I would like to start a thread where people will post VCDS mods for the Mk2 TT. All variants, but please post the model and model year it works on (to the best of your knowledge). This would be a reference for every owner and might be made into a sticky later on.

It would also be well appreciated by newcomers to list here the varions apps and hardware used to access and program VCDS values. Useful information would include critics of apps and hardware, screen captures, prices of the various options and so on.

Finally, members willing to help other owners in modifying their VCDS configuration can let others no in what general area they are in and things of the sort.

I will update this first post with the most important info that will be entered throughout the thread so that the first page will always display the full content of the thread.

Thanks in advance to everyone who will contribute to this knowledge-base! Post away! Cheers! 

NOTE: I know about this page: http://wiki.ross-tech.com/wiki/index.php/Audi_TT_(8J) However, I think it's not user-friendly and is not adapted to the use of our community. My aim is to create a list of real world, interesting modifications that would directly be of interest to Mk2 owners.


----------



## aquazi (Dec 24, 2014)

Similar thread already:

viewtopic.php?t=828217

Sent from my iPhone 6s using Tapatalk


----------



## WoRkZ (Sep 19, 2015)

I see. Bit of a mess though. I am tempted to build this one and incorporate what was done on the thread you referenced. Will have a look at what's on the other thread and see how I would organize things so that it's all condensed on this one. I might lock the other thread afterwards so that future info comes to the better organized one... dunno yet...

Weird that I didn't locate that thread when doing a search... but it seems I never end up finding anything with that search function. :? I searched the Wiki and did not find one either... just the external link posted earlier.


----------



## ReTTro fit (Nov 9, 2014)

So, what exactly are you after workz ?

A detailed location and how to on vcds for both pre facelift & facelift ???

Include PIN locations / fitting instructions etc or just vcds adaption for said mod ???

On iPhone using Tapacrap


----------



## WoRkZ (Sep 19, 2015)

What ever you think someone who's new at this would need to know in order to modify the way his/her car works using VCDS commands.

Written instruction a -> Render the entries from the line containing "Open the search magnifying glass" up to and including the line containing "I will coord(444,57)." as a Markdown table with the columns Row and Line, omitting blank lines.

Information given ->
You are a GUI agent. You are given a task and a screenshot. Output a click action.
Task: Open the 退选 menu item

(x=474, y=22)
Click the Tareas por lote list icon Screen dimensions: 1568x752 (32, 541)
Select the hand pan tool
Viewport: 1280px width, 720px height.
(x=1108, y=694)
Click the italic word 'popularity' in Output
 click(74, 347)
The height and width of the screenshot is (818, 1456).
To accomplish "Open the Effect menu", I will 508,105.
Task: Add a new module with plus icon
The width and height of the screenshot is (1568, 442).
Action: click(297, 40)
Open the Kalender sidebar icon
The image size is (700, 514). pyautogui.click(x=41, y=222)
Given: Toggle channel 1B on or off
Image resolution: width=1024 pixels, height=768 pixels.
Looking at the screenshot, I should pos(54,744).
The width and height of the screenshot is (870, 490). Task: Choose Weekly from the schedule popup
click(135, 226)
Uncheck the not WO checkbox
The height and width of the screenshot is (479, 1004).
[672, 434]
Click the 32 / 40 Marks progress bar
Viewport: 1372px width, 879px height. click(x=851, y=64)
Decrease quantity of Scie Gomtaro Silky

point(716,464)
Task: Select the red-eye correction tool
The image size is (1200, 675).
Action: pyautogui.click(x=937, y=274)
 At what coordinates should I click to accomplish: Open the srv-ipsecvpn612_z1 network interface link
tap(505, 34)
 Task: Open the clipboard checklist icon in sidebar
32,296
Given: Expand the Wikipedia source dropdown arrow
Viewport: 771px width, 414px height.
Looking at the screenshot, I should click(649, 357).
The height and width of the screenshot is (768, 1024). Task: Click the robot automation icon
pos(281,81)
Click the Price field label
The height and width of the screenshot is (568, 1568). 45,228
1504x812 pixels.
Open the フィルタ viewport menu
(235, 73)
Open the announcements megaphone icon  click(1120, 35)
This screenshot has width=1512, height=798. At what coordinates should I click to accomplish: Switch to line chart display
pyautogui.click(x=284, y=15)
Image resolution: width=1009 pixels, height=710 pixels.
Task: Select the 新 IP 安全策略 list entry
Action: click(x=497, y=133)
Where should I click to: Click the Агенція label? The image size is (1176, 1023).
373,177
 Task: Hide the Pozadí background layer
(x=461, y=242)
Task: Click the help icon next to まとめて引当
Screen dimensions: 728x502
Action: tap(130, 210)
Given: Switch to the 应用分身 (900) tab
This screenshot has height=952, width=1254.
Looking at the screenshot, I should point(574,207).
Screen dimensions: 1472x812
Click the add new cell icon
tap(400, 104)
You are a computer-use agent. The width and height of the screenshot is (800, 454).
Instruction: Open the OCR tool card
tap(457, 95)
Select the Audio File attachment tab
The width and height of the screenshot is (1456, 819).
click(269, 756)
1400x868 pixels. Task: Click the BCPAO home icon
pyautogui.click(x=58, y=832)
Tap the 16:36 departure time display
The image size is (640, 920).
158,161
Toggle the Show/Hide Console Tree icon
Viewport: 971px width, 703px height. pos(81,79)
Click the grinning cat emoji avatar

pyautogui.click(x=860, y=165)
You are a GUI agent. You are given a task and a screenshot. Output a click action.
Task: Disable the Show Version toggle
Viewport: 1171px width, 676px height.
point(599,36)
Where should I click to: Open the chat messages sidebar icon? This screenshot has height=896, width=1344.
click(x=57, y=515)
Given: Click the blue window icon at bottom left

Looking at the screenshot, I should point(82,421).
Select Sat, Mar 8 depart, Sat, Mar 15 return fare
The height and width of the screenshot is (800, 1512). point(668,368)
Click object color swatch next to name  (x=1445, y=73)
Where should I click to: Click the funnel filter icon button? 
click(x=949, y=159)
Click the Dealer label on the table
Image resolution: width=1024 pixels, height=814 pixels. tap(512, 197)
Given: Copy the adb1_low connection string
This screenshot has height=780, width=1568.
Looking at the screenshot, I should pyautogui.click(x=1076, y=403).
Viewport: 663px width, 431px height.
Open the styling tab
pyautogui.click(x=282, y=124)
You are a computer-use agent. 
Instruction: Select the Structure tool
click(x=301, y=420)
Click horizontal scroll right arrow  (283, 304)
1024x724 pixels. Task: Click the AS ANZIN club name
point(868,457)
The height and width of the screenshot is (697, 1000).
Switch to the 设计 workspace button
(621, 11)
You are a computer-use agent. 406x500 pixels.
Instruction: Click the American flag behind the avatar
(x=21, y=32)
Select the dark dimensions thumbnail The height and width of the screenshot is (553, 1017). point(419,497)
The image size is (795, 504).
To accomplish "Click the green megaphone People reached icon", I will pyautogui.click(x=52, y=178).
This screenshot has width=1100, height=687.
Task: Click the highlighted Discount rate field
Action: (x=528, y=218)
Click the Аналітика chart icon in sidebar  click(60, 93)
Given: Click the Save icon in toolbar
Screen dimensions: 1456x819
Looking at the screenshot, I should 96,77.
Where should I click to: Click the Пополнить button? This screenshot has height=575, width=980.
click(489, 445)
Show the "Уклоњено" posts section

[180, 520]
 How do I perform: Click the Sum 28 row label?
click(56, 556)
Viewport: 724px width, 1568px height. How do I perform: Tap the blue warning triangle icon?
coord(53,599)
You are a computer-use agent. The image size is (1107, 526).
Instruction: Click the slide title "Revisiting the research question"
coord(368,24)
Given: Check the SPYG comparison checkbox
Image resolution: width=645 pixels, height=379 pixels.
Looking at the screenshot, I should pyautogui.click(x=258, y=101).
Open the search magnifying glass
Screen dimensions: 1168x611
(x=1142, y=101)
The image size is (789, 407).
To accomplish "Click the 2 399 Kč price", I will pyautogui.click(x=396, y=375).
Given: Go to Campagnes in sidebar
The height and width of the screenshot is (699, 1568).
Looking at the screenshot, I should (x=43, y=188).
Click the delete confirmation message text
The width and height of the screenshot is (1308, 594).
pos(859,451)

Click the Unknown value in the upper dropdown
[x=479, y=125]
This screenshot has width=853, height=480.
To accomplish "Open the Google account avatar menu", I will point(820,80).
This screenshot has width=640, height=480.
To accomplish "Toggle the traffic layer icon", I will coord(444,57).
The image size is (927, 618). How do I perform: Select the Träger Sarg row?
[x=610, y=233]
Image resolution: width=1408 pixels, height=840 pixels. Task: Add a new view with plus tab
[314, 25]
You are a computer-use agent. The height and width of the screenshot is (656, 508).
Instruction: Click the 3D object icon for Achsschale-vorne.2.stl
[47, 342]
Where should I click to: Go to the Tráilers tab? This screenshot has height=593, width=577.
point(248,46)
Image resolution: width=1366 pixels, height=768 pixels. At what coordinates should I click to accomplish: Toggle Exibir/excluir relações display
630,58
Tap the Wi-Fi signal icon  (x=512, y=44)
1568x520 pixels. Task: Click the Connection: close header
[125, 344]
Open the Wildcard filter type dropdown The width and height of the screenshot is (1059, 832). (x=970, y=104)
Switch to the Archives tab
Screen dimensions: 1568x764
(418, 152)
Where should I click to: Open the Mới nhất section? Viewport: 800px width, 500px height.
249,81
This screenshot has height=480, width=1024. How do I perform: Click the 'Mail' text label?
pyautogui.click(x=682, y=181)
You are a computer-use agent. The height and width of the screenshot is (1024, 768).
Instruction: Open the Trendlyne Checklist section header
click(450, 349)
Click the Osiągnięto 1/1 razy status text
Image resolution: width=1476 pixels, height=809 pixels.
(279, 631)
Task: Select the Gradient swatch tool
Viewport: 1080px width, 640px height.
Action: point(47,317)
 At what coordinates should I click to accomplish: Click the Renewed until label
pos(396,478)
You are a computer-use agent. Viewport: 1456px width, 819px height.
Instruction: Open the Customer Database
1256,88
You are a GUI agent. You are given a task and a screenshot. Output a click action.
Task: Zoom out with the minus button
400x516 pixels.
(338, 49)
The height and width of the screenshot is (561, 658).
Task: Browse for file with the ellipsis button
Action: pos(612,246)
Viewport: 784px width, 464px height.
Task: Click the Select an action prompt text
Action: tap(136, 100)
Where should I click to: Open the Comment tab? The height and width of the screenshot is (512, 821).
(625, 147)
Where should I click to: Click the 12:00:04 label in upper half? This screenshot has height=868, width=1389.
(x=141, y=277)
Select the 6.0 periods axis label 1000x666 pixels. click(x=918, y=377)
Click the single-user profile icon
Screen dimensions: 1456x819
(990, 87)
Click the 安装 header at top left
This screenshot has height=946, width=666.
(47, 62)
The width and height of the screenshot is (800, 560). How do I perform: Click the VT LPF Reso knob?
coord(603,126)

Written instruction b -> Continue the forum thread on VCDS modifications for the Mk2 TT from the point where it stops.

Expected output a ->
| Row | Line |
|---|---|
| 1 | Open the search magnifying glass |
| 2 | Screen dimensions: 1168x611 |
| 3 | (x=1142, y=101) |
| 4 | The image size is (789, 407). |
| 5 | To accomplish "Click the 2 399 Kč price", I will pyautogui.click(x=396, y=375). |
| 6 | Given: Go to Campagnes in sidebar |
| 7 | The height and width of the screenshot is (699, 1568). |
| 8 | Looking at the screenshot, I should (x=43, y=188). |
| 9 | Click the delete confirmation message text |
| 10 | The width and height of the screenshot is (1308, 594). |
| 11 | pos(859,451) |
| 12 | Click the Unknown value in the upper dropdown |
| 13 | [x=479, y=125] |
| 14 | This screenshot has width=853, height=480. |
| 15 | To accomplish "Open the Google account avatar menu", I will point(820,80). |
| 16 | This screenshot has width=640, height=480. |
| 17 | To accomplish "Toggle the traffic layer icon", I will coord(444,57). |

Expected output b ->
Think of what you need to know and own before being able to change the car's configuration. Then what are the most useful or interesting things to change and how is it done. And yes, some might apply only to the earliest cars and others to the latest iterations... and some to both.

That is what I am after here. In essence, if *ReTTro* is not around, this thread will contain enough info that people won't be stuck waiting for you to save them... :lol: 

And I'll also be learning this at the same time. I haven't have a serious look at this yet... and I think this is a good thing because I will be able to view and organise that information from the perspective of a complete newbie.


----------



## Barmybob (Nov 4, 2015)

ReTTro fit said:


> So, what exactly are you after workz ?


I think my thread asking what customisations were available to TT owners with a Ross-tech may have prompted this. There is a very similar thread on the A5 forum which provides owners with a list of available tweaks and many owners have made great use of it.


----------



## Stev443 (Oct 6, 2013)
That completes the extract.